• [Task material]
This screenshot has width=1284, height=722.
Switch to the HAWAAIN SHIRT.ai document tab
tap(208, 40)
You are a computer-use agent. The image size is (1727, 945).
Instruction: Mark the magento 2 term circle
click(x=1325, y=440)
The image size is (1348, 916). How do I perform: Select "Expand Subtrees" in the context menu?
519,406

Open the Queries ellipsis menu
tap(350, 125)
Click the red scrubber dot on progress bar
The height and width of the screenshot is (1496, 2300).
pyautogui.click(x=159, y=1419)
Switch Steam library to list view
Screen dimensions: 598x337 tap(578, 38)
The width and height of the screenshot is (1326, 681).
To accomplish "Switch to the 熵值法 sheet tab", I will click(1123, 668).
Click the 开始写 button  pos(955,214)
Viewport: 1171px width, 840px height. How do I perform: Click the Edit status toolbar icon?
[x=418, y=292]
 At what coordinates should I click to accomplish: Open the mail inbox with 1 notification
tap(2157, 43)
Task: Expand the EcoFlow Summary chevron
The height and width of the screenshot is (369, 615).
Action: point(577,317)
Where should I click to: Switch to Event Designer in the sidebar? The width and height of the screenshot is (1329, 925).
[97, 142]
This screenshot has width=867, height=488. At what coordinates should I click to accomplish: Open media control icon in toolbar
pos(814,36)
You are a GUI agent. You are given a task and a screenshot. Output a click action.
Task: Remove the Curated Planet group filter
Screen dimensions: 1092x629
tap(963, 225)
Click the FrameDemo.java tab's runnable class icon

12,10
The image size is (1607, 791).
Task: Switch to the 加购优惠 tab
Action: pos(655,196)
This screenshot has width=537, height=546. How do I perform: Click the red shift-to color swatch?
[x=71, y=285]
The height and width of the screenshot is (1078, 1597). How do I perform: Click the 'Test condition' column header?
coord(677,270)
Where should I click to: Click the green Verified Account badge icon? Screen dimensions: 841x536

• [Task details]
Copy exactly. The range runs from the line containing "Screen dimensions: 1092x629" through the last line of the data.

• [Exercise response]
Screen dimensions: 1092x629
tap(963, 225)
Click the FrameDemo.java tab's runnable class icon

12,10
The image size is (1607, 791).
Task: Switch to the 加购优惠 tab
Action: pos(655,196)
This screenshot has width=537, height=546. How do I perform: Click the red shift-to color swatch?
[x=71, y=285]
The height and width of the screenshot is (1078, 1597). How do I perform: Click the 'Test condition' column header?
coord(677,270)
Where should I click to: Click the green Verified Account badge icon? Screen dimensions: 841x536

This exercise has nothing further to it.